+++ RECORD SET

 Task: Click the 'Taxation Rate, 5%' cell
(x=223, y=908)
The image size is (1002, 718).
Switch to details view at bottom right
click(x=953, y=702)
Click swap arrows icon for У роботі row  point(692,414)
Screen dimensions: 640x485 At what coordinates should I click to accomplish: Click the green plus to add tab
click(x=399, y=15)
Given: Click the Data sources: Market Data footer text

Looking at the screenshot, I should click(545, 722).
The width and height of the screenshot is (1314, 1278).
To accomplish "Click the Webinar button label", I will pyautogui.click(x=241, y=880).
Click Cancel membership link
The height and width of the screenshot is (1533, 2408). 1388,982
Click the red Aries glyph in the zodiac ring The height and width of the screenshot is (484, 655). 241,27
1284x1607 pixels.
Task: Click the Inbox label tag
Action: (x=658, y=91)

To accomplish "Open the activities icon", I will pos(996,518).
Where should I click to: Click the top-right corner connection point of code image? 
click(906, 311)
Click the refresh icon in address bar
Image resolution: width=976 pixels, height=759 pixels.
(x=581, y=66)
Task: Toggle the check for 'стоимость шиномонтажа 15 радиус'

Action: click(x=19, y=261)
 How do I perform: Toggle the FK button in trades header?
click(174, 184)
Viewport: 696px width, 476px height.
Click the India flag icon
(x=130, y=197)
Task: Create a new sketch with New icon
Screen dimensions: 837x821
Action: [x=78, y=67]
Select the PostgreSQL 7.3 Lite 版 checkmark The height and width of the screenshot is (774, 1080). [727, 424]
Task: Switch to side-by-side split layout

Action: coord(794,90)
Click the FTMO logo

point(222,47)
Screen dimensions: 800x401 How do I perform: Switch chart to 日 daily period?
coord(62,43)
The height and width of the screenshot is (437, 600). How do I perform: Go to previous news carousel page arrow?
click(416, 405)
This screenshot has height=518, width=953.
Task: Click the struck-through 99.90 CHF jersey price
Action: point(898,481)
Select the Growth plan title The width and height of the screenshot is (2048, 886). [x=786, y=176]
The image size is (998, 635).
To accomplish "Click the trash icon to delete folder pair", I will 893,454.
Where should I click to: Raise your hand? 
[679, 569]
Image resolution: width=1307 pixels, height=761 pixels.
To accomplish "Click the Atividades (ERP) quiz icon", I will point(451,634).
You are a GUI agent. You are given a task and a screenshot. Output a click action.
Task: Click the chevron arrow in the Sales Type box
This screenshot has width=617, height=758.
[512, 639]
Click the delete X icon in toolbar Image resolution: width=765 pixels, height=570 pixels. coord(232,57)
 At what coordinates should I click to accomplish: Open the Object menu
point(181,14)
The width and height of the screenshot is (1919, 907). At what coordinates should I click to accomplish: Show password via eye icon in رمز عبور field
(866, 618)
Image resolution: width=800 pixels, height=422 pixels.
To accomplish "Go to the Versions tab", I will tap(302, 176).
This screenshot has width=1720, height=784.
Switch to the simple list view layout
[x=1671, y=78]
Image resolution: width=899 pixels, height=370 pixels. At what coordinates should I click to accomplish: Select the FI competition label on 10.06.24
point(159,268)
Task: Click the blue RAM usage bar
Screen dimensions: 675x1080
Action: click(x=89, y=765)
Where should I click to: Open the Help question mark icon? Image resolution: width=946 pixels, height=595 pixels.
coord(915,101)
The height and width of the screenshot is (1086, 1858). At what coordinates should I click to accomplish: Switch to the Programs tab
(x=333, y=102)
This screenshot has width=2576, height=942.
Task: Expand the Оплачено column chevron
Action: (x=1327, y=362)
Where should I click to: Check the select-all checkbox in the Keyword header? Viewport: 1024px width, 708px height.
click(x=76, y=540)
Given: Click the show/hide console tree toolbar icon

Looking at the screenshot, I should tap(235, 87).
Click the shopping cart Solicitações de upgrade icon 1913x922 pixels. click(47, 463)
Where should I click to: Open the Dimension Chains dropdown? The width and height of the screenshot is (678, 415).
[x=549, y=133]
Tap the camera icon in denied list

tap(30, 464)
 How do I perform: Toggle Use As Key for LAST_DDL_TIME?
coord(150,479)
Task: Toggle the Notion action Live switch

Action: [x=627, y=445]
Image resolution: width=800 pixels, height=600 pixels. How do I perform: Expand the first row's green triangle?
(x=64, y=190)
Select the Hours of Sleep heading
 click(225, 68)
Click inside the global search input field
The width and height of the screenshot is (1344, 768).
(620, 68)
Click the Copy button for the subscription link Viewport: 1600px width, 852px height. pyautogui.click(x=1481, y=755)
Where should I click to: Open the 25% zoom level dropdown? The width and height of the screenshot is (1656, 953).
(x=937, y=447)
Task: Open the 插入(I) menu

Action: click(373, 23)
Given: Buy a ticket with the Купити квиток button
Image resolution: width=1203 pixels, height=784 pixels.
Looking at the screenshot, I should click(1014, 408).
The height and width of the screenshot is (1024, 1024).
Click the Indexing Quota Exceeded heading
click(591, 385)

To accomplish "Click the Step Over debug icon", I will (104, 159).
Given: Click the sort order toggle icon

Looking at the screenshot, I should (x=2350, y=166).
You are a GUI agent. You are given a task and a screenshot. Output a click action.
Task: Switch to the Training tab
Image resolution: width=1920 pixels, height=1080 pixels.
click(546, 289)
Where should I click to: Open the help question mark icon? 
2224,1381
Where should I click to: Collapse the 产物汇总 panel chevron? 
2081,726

++++++

**TASK TO COMPLETE**
Convert the items from the line with "Task: Open the 插入(I) menu" through the end of the items into a two-column CSV with the columns instruction and response, one row per item, each value in a single quoted field with its line breaks replaced by spaces.

**SOLUTION FOR THIS EXERCISE**
instruction,response
"Task: Open the 插入(I) menu","Action: click(373, 23)"
"Given: Buy a ticket with the Купити квиток button Image resolution: width=1203 pixels, height=784 pixels.","Looking at the screenshot, I should click(1014, 408)."
"The height and width of the screenshot is (1024, 1024). Click the Indexing Quota Exceeded heading","click(591, 385)"
"To accomplish ""Click the Step Over debug icon"",","I will (104, 159)."
"Given: Click the sort order toggle icon","Looking at the screenshot, I should (x=2350, y=166)."
"You are a GUI agent. You are given a task and a screenshot. Output a click action. Task: Switch to the Training tab Image resolution: width=1920 pixels, height=1080 pixels.","click(546, 289)"
"Where should I click to: Open the help question mark icon?","2224,1381"
"Where should I click to: Collapse the 产物汇总 panel chevron?","2081,726"